Thursday, February 7, 2008

Performance Testing your Disk Subsystem for Exchange

Hello All,

So, I've spent some time (a few months) researching a major upgrade to provide a client higher performance for Exchange, near real time disaster recovery, and ability to quickly restore large Exchange databases (50-100GB). I just want to touch on the higher performance aspect of my research.

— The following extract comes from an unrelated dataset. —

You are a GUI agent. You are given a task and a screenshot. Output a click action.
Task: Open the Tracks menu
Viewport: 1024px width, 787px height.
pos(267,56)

One of the major issues with Exchange 2003, is when users have large mailboxes (think 5-15GB (yes, GB) mailboxes, and they attempt to sort a column in Outlook that has thousands of items, Exchange has to work very hard to accommodate this request. This will stress an Exchange subsystem to handle this. So, in my quest to recommend a higher performing disk subsystem (they were using direct attached storage [aka SCSI], I proposed a scaled storage area network solution). So, one of my first tasks to determine how to get the best performance out of the SAN will be to use the following 2 Microsoft tools for performance testing of Exchange when I attempt to configure the SAN disk subsystem for RAID 1, 5, and 10. Also, these tools can highlight network related issues, so make sure to examine your networking especially if you are running on a SAN (e.g. MPIO, jumbo frames, teaming, etc). These can make a very big difference in performance as well.

1) Microsoft Exchange Server Jetstress
*** Summary ***Microsoft Exchange Server is a disk-intensive application that requires a fast, reliable disk subsystem to function correctly. Jetstress is a tool that helps administrators verify the performance and stability of the disk subsystem before putting their Exchange server in a production environment.

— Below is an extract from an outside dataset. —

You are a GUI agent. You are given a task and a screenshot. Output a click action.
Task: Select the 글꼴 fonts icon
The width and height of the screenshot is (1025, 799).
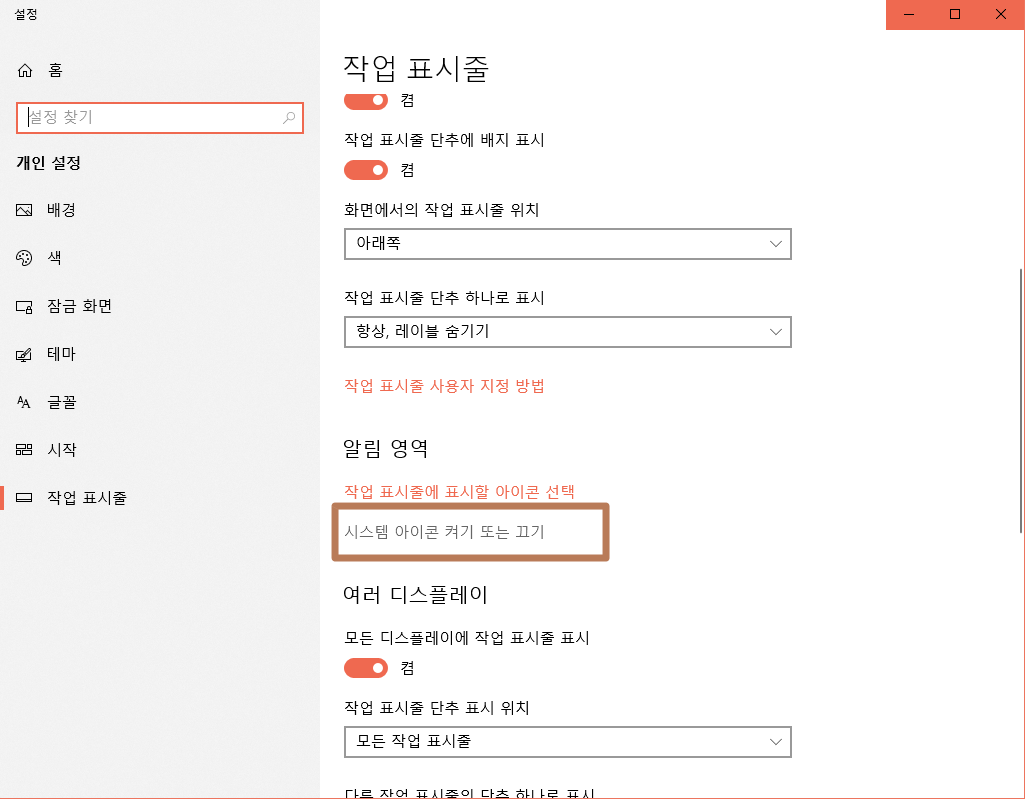pos(24,402)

Jetstress works with Exchange Server Database Storage Engine to simulate the Exchange database and log disk I/O load. If you run Jetstress and have missing libraries, you will receive a message that states that you must copy any missing DLL files from Exchange 2000/2003/2007 installation CD/DVDs to the Jetstress installation directory and rerun Jetstress.

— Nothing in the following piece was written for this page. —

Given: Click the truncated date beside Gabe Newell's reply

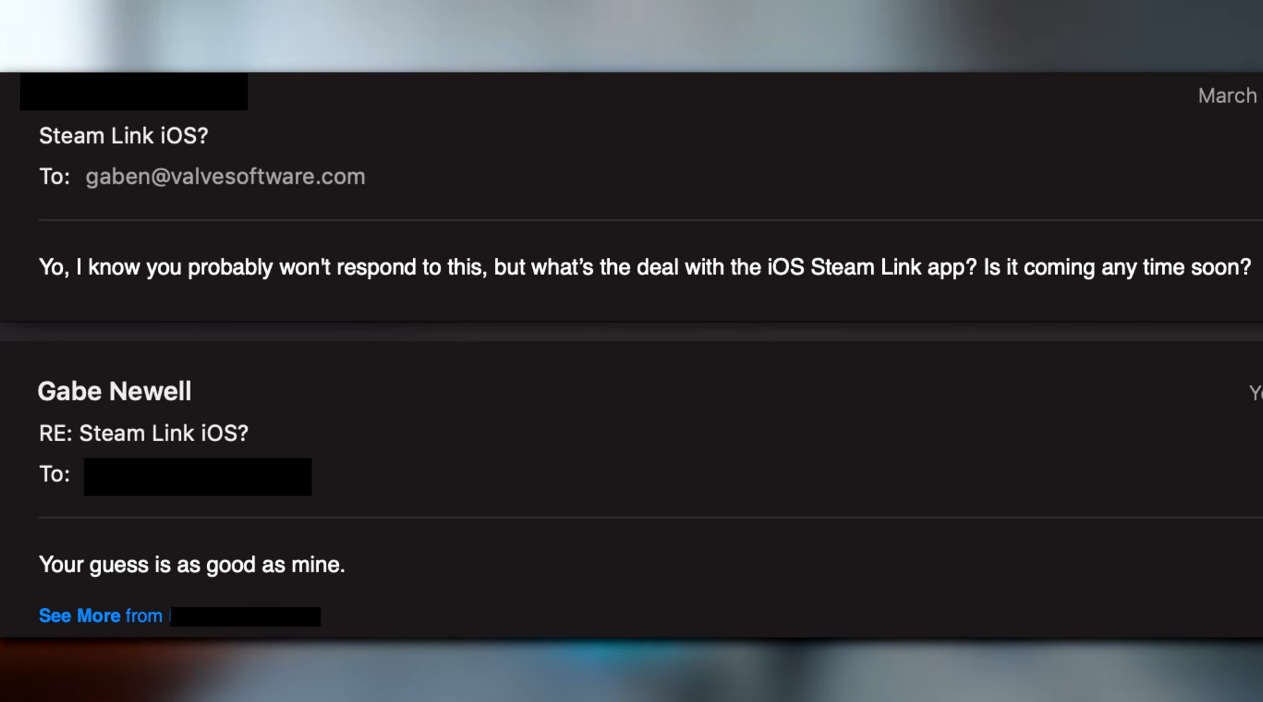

2) Microsoft Exchange LoadSim

*** Summary ***
Use Microsoft Exchange Server 2003 Load Simulator (LoadSim) as a benchmarking tool to simulate the performance load of MAPI clients. LoadSim allows you to test how a server running Exchange 2003 responds to e-mail loads. To simulate the delivery of these messaging requests, you run LoadSim tests on client computers. These tests send multiple messaging requests to the Exchange server, thereby causing a mail load. LoadSim is a useful tool for administrators who are sizing servers and validating a deployment plan. Specifically, LoadSim helps you determine if each of your servers can handle the load to which they are intended to carry. Another use for LoadSim is to help validate the overall solution.